In a bid to soothe the concerns of European publishers and authors, Google has agreed to have two non-US representatives on the board of a body that will administer the US legal settlement, the UK's Financial Times newspaper reported.
The newspaper cited a letter sent to 16 EU publishers' representatives at the weekend.
According to the letter, Google also promised to consult European publishers before cataloguing some European books in its digital library.
But many still have reservations about the scheme.
"I do believe that the authors' rights may be disregarded for the sake of profit"
Robert Pullan, chairman of the Australian Society of Authors
"Google does have the right to earn profit from this plan, considering the amount of money it settled with under the deal," Robert Pullan, chairman of the Australian Society of Authors, told Al Jazeera.

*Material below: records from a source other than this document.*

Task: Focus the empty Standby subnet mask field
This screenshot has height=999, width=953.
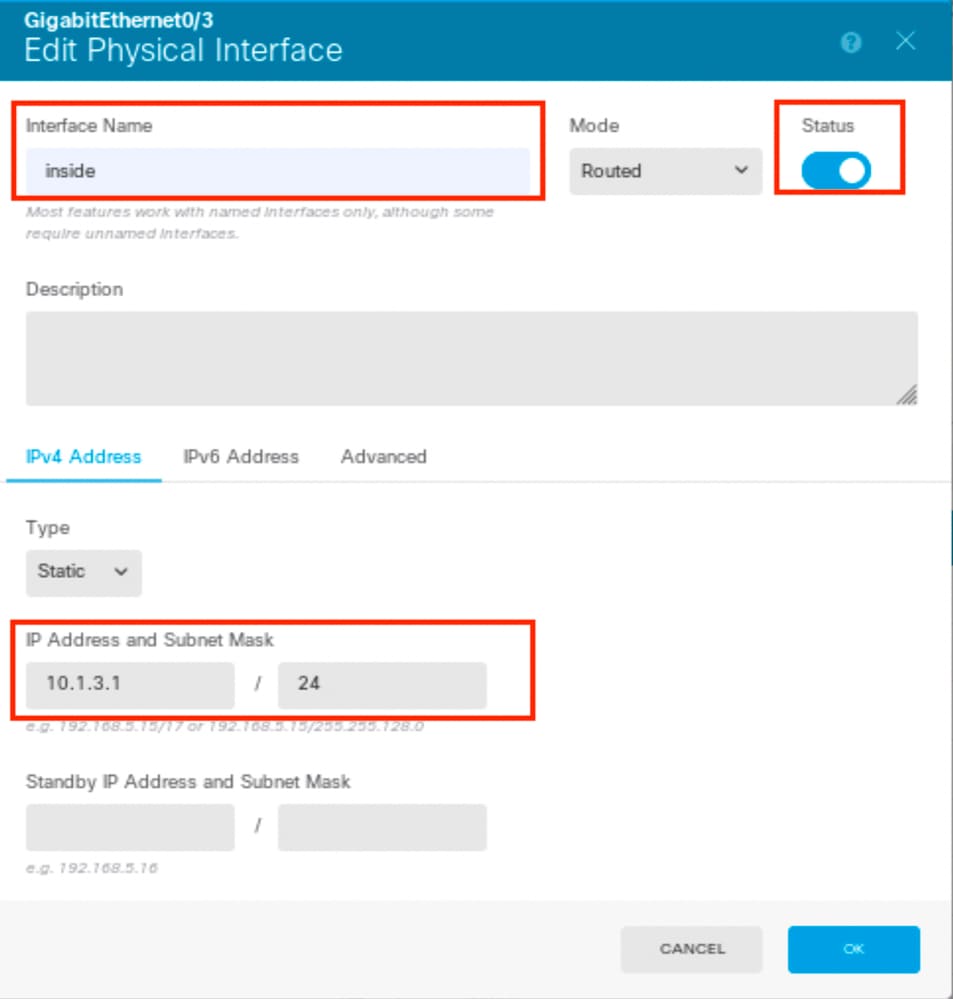Action: [382, 827]
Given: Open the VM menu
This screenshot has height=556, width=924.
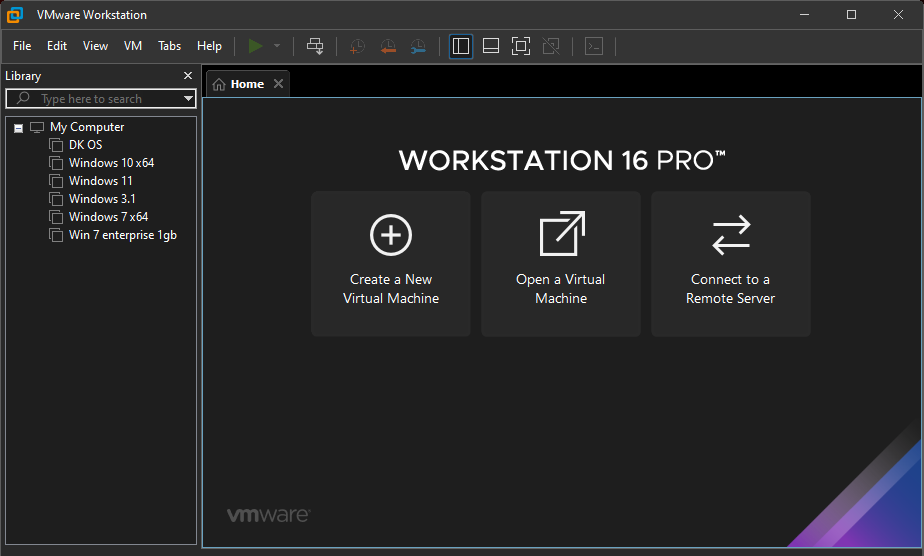Looking at the screenshot, I should click(133, 46).
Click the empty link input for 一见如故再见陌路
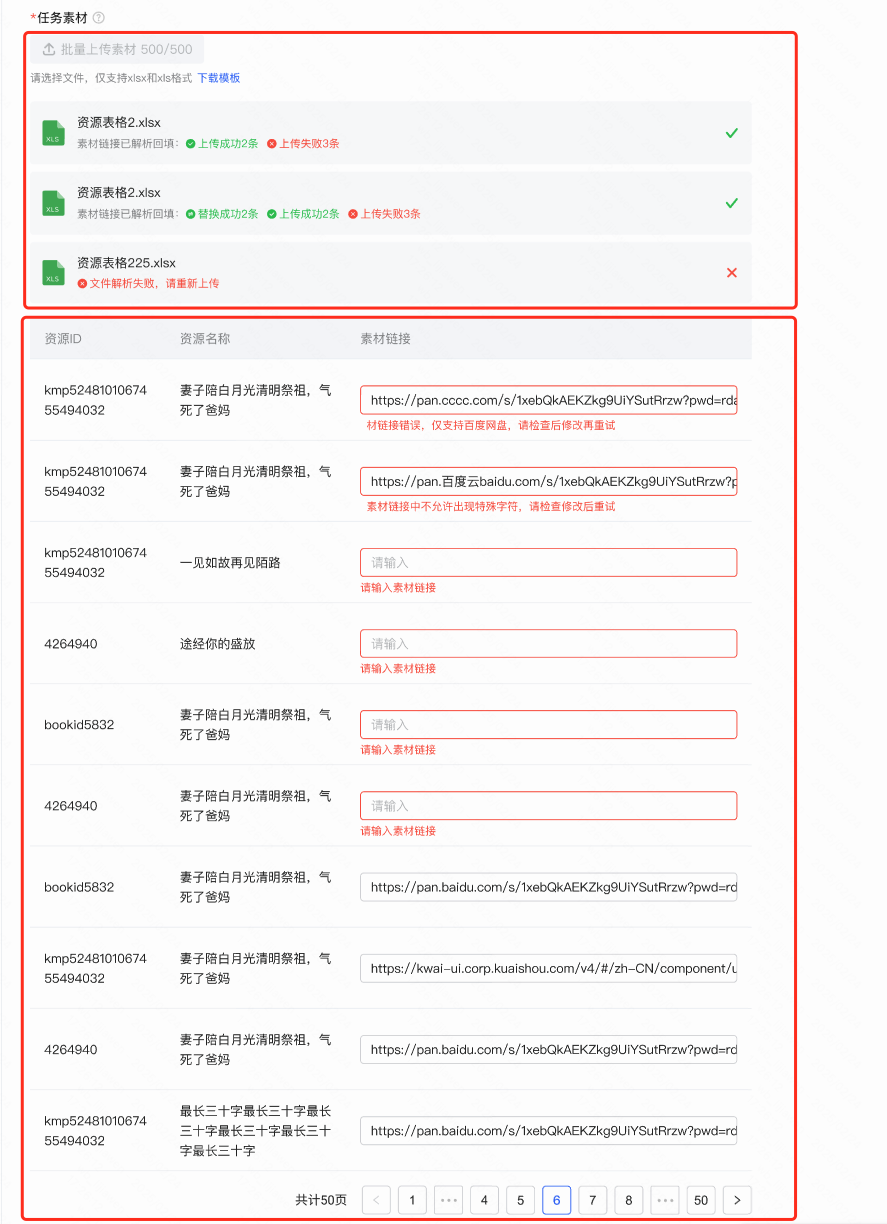 tap(548, 562)
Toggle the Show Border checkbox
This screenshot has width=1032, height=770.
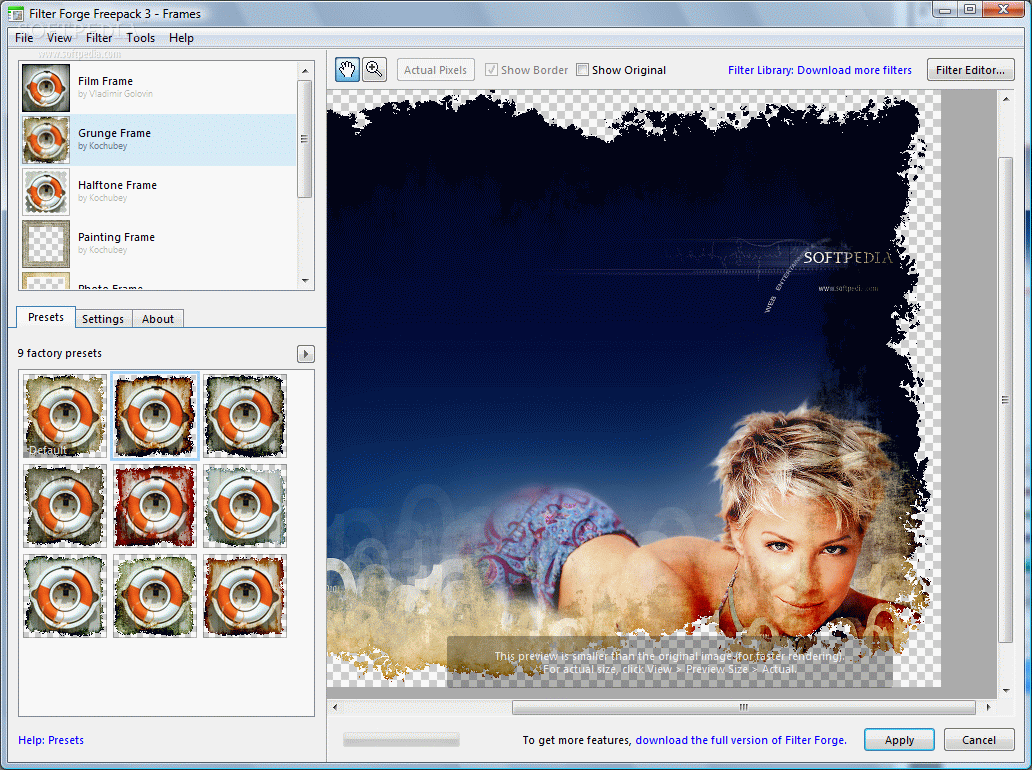click(x=492, y=70)
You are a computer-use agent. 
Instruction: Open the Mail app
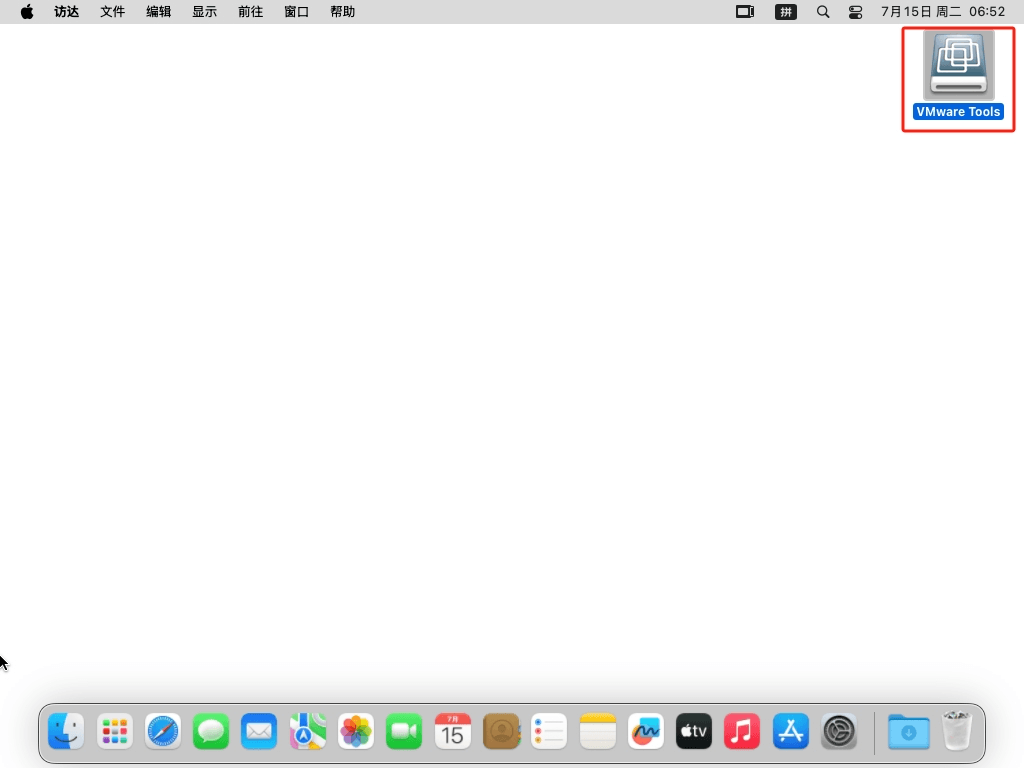(259, 732)
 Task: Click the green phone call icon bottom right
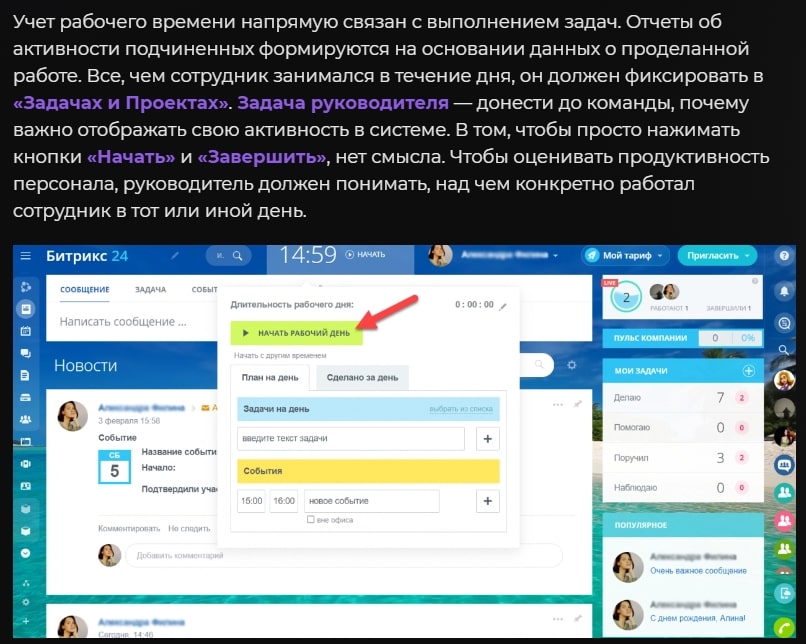coord(786,625)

"But I do believe that the authors' rights may be disregarded for the sake of profit."
But Google argues that digitising the world's out of print books and in copyright books in full, it will connect readers with books everywhere on the planet.
"If you think that of all the books that have been published since the beginning of time, a very small percentage of books still remain in print," Santiago de la Mora, Google's Book Partnerships Director, said.
"This does not mean however that the books that are out of print don't have an audience and I think that conceptually every book has a reader .... with the internet, these books are coming back to life."